▸ **What you will do**
Count the lines below that contain the word "dropdown", and give only that number.
::: Records :::
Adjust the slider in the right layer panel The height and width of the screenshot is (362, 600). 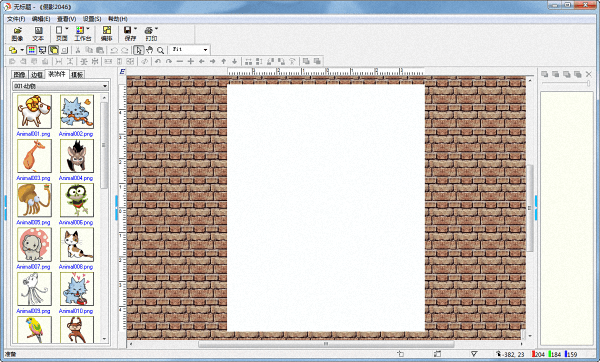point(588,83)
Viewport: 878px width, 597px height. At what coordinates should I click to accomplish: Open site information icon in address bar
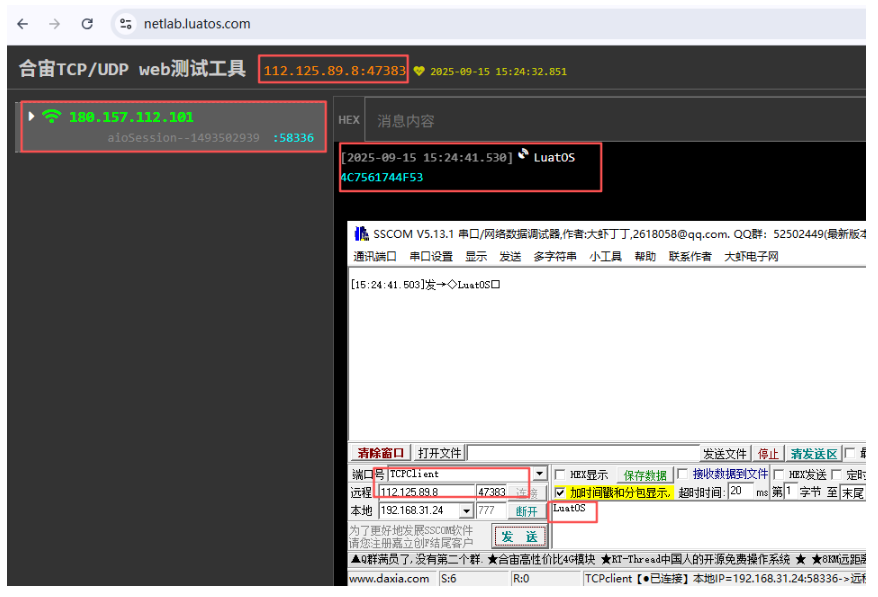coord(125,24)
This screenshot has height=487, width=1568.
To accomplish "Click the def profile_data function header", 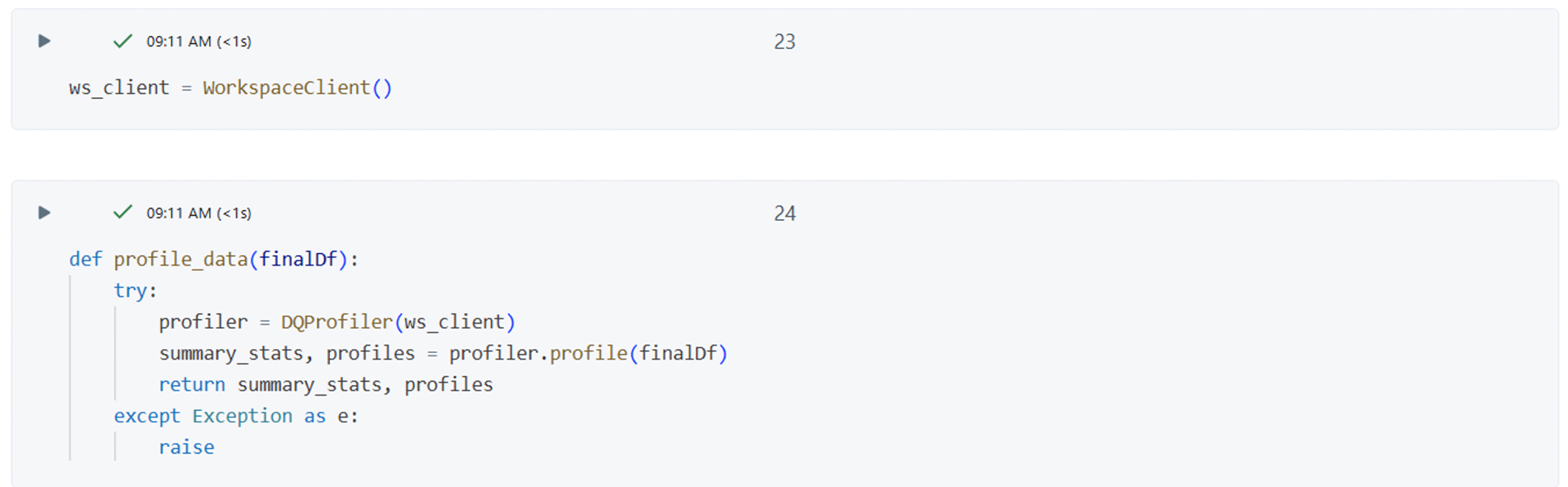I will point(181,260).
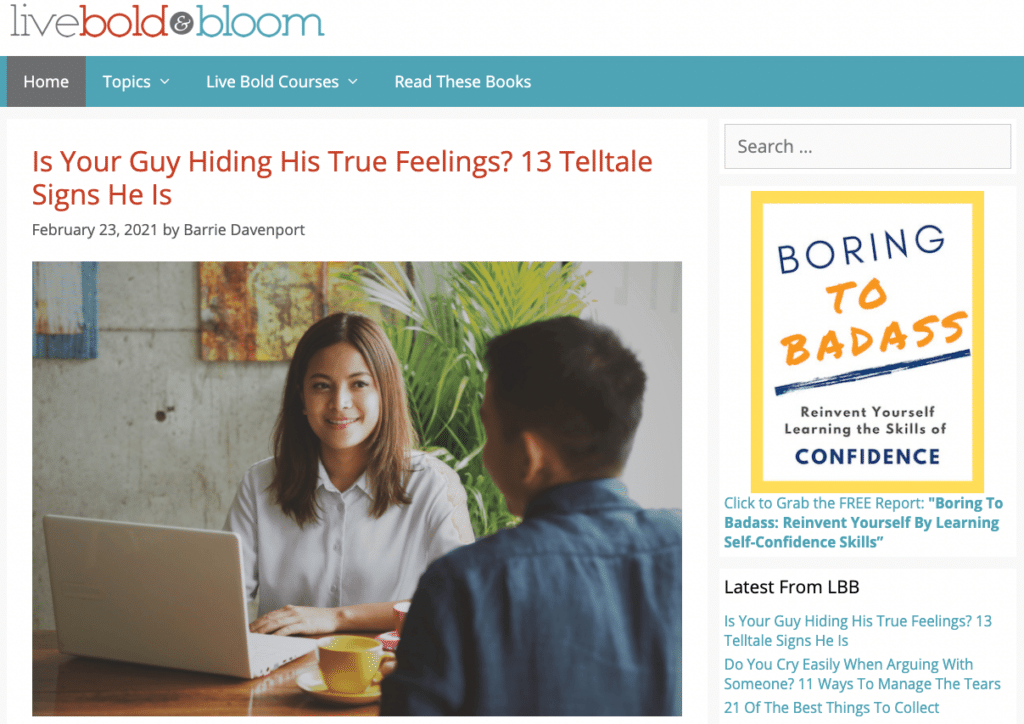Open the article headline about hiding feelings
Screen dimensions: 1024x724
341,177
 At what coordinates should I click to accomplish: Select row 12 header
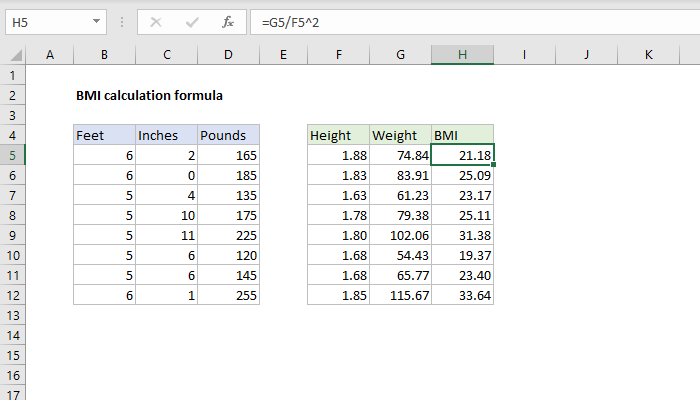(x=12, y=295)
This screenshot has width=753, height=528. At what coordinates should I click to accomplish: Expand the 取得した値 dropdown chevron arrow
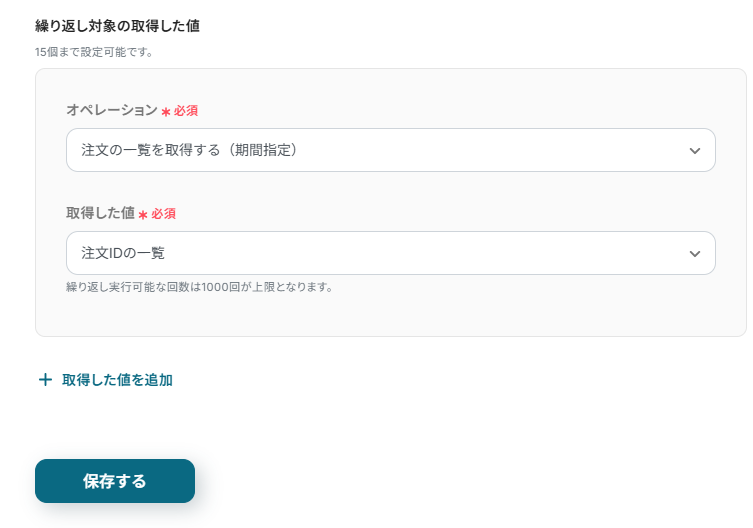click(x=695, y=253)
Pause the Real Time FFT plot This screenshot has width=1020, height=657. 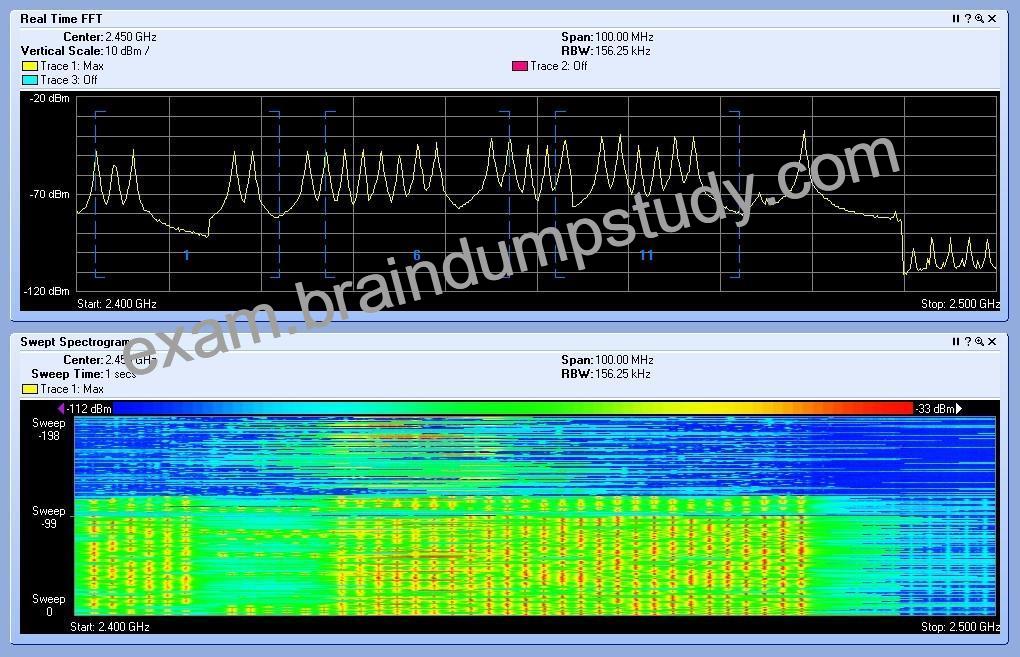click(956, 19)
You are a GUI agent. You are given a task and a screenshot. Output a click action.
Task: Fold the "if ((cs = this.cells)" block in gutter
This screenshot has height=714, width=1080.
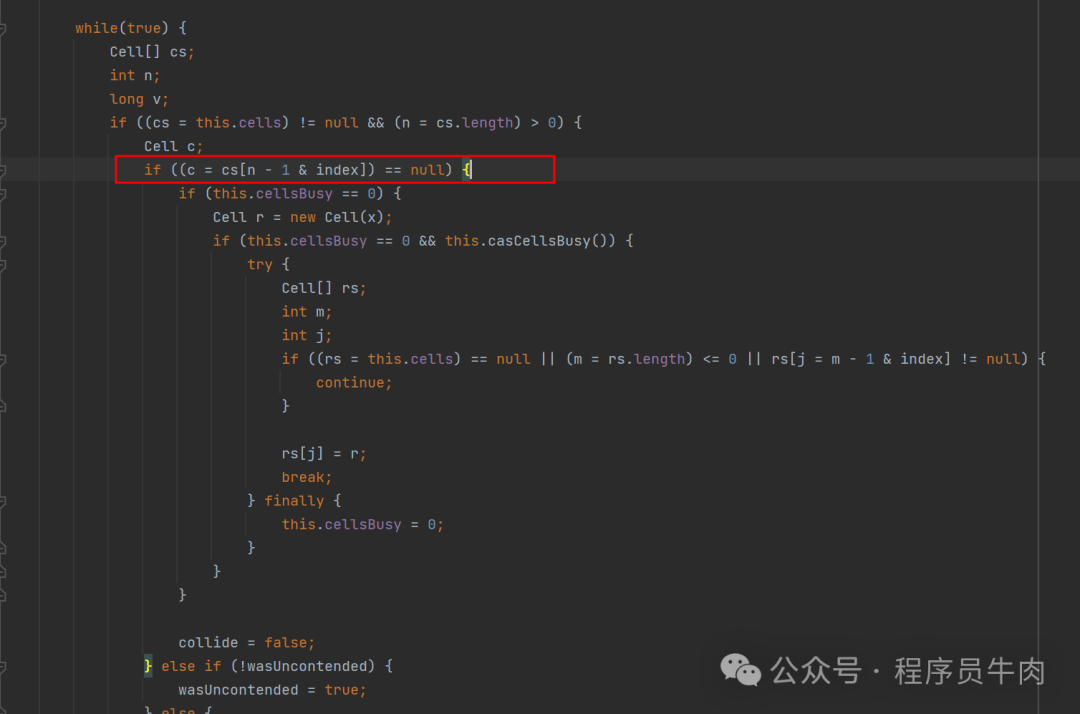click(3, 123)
:::
::: Records :::
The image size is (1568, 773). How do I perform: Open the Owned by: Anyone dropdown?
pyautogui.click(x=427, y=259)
:::
▸ **Complete response**
2